この時点で、人同士の関係が全く飲み込めず、Why?にとどまらず、ぼくの頭の中では全ての疑問詞を並べても追いつかないほどの???がぐるぐる回っていたが、あえて問うことはしなかった。

帰り際に、若者にカメラを返してもらおうと催促した。
彼はデータをコピーしたいと言うので、メモリーカードを渡すとタクシーに乗って颯爽とその場を去った。
その瞬間またしても???と共に、すごく嫌な予感が胸をよぎった。

ぼくは若者の連絡先を聞いておかなかったので、メモリーカードを持ち逃げされるのではないかと疑ってしまったのだ。
しかし、彼がその気ならばメモリーカードどころかカメラごと持って式から逃げることができたはずだ。
それをしなかったのだからという、自分の考えが彼を信用するに至った。

メモリーカードの一枚などさしたる被害ではない。
だけれども、もし若者にその魂胆があったのならば、被害としてはあまりにうかつで、うかつさを認めたくなかった。
ただ、週明けには同僚Fにもデータを渡す約束をしていたこともあり、何としてもメモリーカードを取り返したかった。



式のクライマックス
棺桶を乗せた霊柩車をバンドの演奏とダンスで送り出す



次の日、若者を発見するか、連絡先をつかもうと朝から町を歩いて捜査を開始した。
早々に、以前宿泊していたゲストハウスの管理人とすれ違った。
ゲストハウスと故人宅はほど近いために、何かの手がかりが得られるかもしれなかった。

刑事の如く、管理人に若者とPの写真を見せると、Pとは面識があると話す。
一緒に故人宅を訪れ、Pの所在を尋ねると教会に出かけているとの情報を得た。

教会に着くとホームステイ先の息子がいたので、Pを呼んでもらった。

Pの話ではメモリーカードはA女史に渡っているはずだから、Fから渡されるよぅ。
とのことだった。

ぼくはツメが甘いかもしれないが、この時点で若者の連絡先を聞くことはしないで、捜査を打ち切った。

そして、月曜日に同僚Fからメモリーカードが無事戻った、という次第である。


しかし、本題はでそのメモリーカードからはデータが消えていた。
多分、若者はコピーとカットを間違えてメモリーカード内のデータを消去してしまったのだろう。
データを渡す約束をしていたFに話すと「Why?」とかなり不機嫌そうだった。

データを消したのはその若者なのだから、ぼくでは答えようがない。

その夜、データリカバリーソフトを使うとあっけなくデータは復旧し、データを同僚Fに渡すことができた。

人は一体いつから他人を疑うようになるのだろう


ぼくはガーナに来てから、必要以上の警戒と緊張の中で生活をしてきた。
それにこしたことはないけど、若者を疑った自分をいたく恥じたことで、時には人を疑わず信用することも大事なのではないかと感じている。

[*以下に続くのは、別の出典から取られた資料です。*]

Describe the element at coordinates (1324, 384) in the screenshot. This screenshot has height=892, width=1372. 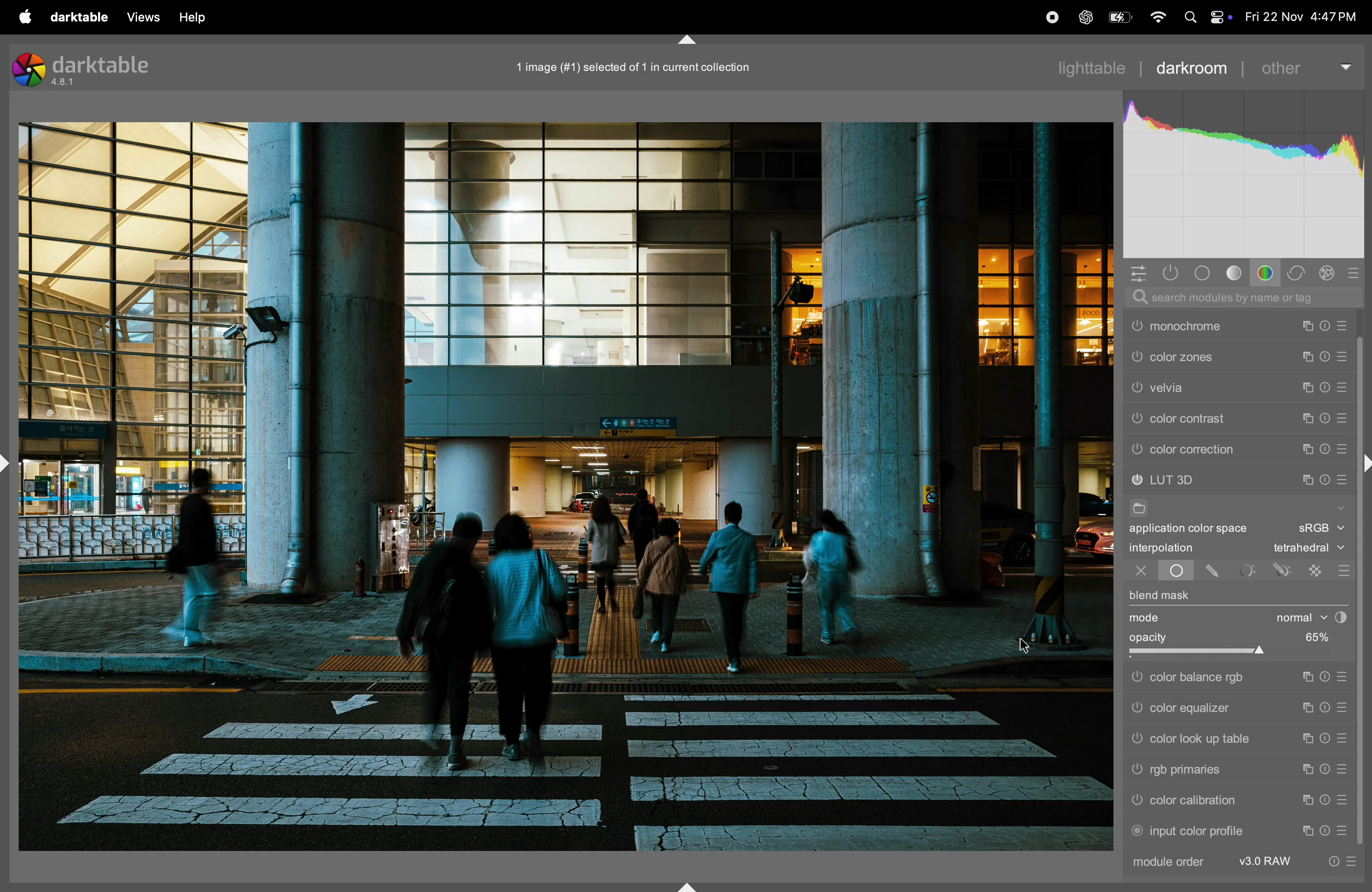
I see `reset` at that location.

なあt、普段からいろいろな人と風通しを良くしておくことが、自分の身を守ったり助けられるということも実感した。

ガーナはそれができる国なのかもしれない。

この前も、街中でサングラスを落としたのに気付かずにいると、女の人が拾って渡してくれたことがあった。


その塩梅はすごく難しい。
大丈夫どうかの境界線は現地に溶け込むことで、自ら学び取るしかないのかと考えている。


ガーナではよく子供がタイヤを転がして遊んでいる
日本の子どもも車輪のついた乗り物が好きだから、それと一緒なのだろう
だけども、飽きもせずとても楽しそうにコロコロとタイヤを転がしている姿はとても微笑ましい


これも遊び道具だと思う
他には子どもが、細長い棒を持って歩いていることが多い
先生がムチを持っている影響か、わらしべ長者を狙っているのか、何か武器になりそうなものを手にする習性なのだとうか
でも、日本の子どもでも棒を拾って持っていることがあるから、ガーナならではというものではない

余談になるけど今朝、Fに日本語のあいさつを教えた際に「Why?」→「なんで」も付け加えておいた。